Apr 23, 2015

Data Ingestion - Homogeneous meteorological data

Homogeneous monthly values of temperature and precipitation for 14 stations from 1864 until today. Yearly values are averaged for whole Switzerland Since 1864.

Data set

Explanation


The file is a .txt and contains a four rows headers. 
MeteoSchweiz / MeteoSuisse / MeteoSvizzera / MeteoSwiss

stn|time|rhs150m0|ths200m0
||[mm]|[°C]

Data are separated by a "|" and do not contains blankspace.
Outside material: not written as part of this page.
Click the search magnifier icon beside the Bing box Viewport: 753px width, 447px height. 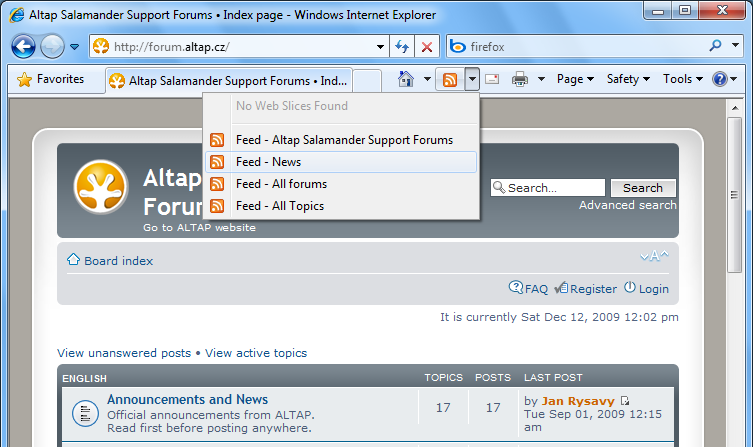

# Name Example Description
1 stn BAS
Station's names
BAS: Basel / Binningen
BER: Bern / Zollikofen
CHM: Chaumont
CHD: Château-d'Oex
GSB: Col du Grand St-Bernard
DAV: Davos
ENG: Engelberg
GVE: Genève-Cointrin
LUG: Lugano
PAY: Payerne
SIA: Segl-Maria
SIO: Sion
SAE: Säntis
SMA: Zürich / Fluntern
2 time 201503 Year and months of the measure. Format: yyyyMM
3 rhs150m0 36.9 Sum of precipitation in mm at 1.5 meter
4 ths200m0 4.5 Mean temperature in degree Celsius at 2 meters

Data update

On OpenData, the files are created every day, however the data set changes monthly. 

Data Access


Warnings

Some of stations do not have data like Payerne or others stations did not exist in 1864. In consequence, data must be filtered before used for statistics.

Hive

Creating a database, a table and loading data

Note: In order to have this tutorial to work for everybody, it will create a database prefixed by your username (${env:USER] inside hive)
1. Downloading the data and remove the header
$ wget http://data.geo.admin.ch.s3.amazonaws.com/ch.meteoschweiz.homogenereihen/VQAA60.txt
$ tail -n +5 VQAA60.txt > VQAA60.txt.new && mv VQAA60.txt.new VQAA60.txt
2. Copy the locally unzipped data into your home folder in HDFS (the tailing "." points you to /user/$(whoami)). See HDFSHelloWorld if you're not familiar with HDFS.
$ hdfs dfs -copyFromLocal VQAA60.txt
3. Create a database in Hive
$ hive

create database ${env:USER}_meteo;
4. Create a temp table to load the file into
$ hive

use ${env:USER}_meteo;
create table temp_meteo (col_value STRING);
LOAD DATA INPATH '/user/${env:USER}/VQAA60.txt' OVERWRITE INTO TABLE temp_meteo; 
5. Create the final table and insert the data into. The date are in format YYYYMM, they will be cast in string because of the request language. It is easier to extract the year from a string than an int
$ hive

use ${env:USER}_meteo;
create table meteo (station STRING, date STRING, precipitation FLOAT, temperature FLOAT);
insert overwrite table meteo  
  SELECT  
    regexp_extract(col_value, '^(?:([^\|]*)\.){1}', 1) station,  
    regexp_extract(col_value, '^(?:([^\|]*)\.){2}', 1) date,  
    regexp_extract(col_value, '^(?:([^\|]*)\.){3}', 1) precipitation,
    regexp_extract(col_value, '^(?:([^\|]*)\.){4}', 1) temperature  
  from temp_meteo;

6. Run your first query
$ hive --database ${USER}_meteo
SELECT station, avg(precipitation) as mean_precipitation, avg(temperature) as mean_temperature FROM meteo GROUP BY station;
7. Woot!
8. Run a more complex query. Summerize the precipitation by station and year
$ hive --database ${USER}_meteo
SELECT station, dateYear, sum(precipitation) as sumPre 
FROM (SELECT substring(date,1,4) as dateYear, precipitation, station FROM meteo) as T1 
GROUP BY dateYear, station 
ORDER BY sumPre desc